The rumors for the d4x are :

Same body as the Nikon D4
36 MP sensor without AA filter, designed and made by Nikon, with some new improvements (moire in-camera reduction)
6 fps (11 fps is the maximum possible fps with the current shutter)
Few video improvements
Price should be few hundred dollars above the D4 (currently listed for $5996.95).
Announcement expected in fall of 2013

(scource: the other rumor site)

Could canon have something similarly planned for the 1dx-s?, or maybe a high mp body based on the 5dIII (Like a 5ds )
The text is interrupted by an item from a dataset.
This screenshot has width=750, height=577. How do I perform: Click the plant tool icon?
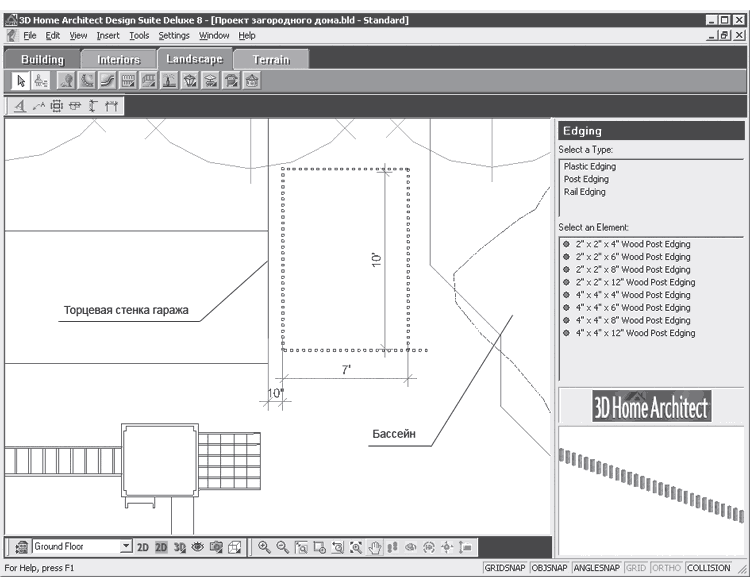pyautogui.click(x=66, y=80)
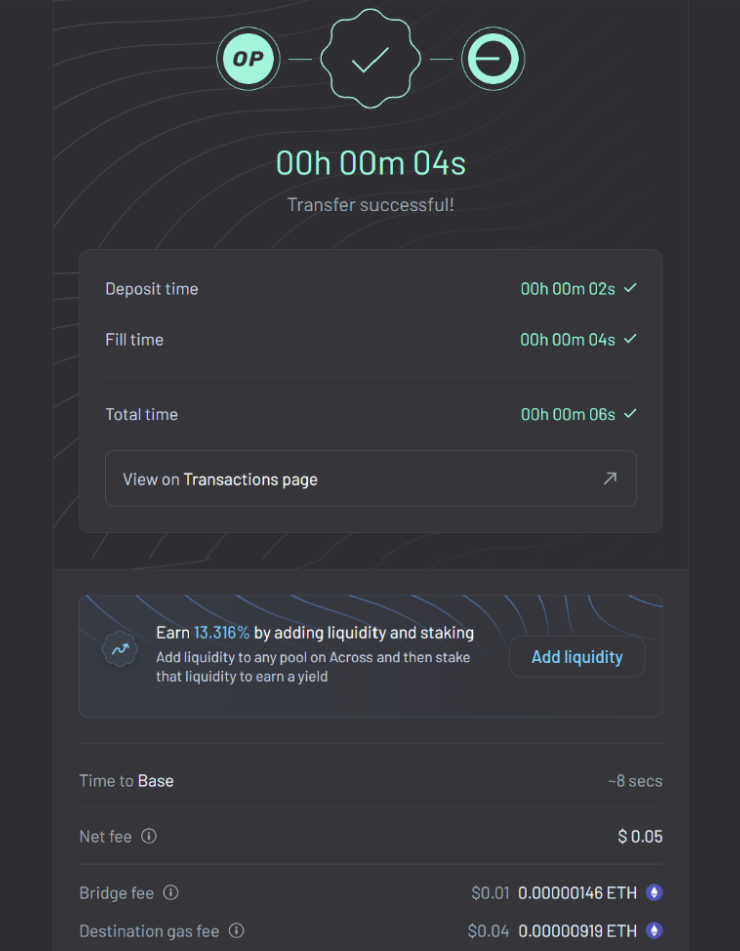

6 fps for that many pixels sounds really interesting, if they could include a crop mode ( like the d800) and boost the fps 50% like the d800 with grip in dx mode, it would give you 36mp 6fps and 14mp(1.6 crop) with 8-9 fps...

I hope canon is planning something like that, i would love a '2 in 1' camera with high fps ( and still hoping for better buffer sizes on the cameras, like 60 raw....)


----------



## Mt Spokane Photography (Feb 4, 2013)

It doesn't make sense for Nikon to spend millions of dollars to develop their own 36 mp sensor just for a low volume body. Particularly not when they can slip in the 36mp sensor from Sony. All the Camera makers are struggling, and money is tight. I'd give a chief engineer a quick trip to the unemployment line if he suggested something like this without a very good reason (ROI). However, Nikon is doing some strange things and paying for it in slow sales and reduced profits.


----------



## wickidwombat (Feb 5, 2013)

I'm with Mr Spokane

doesnt make sense
the D800e does all that basically

what I could see a D4x being is an extrapolation of the 24MP crop
giving 54MP and similar ISO charactristics to the D5200

it would certainly create alot of excitement


----------



## mbpics (Feb 5, 2013)

Mt Spokane Photography said:


> It doesn't make sense for Nikon to spend millions of dollars to develop their own 36 mp sensor just for a low volume body. Particularly not when they can slip in the 36mp sensor from Sony. All the Camera makers are struggling, and money is tight. I'd give a chief engineer a quick trip to the unemployment line if he suggested something like this without a very good reason (ROI). However, Nikon is doing some strange things and paying for it in slow sales and reduced profits.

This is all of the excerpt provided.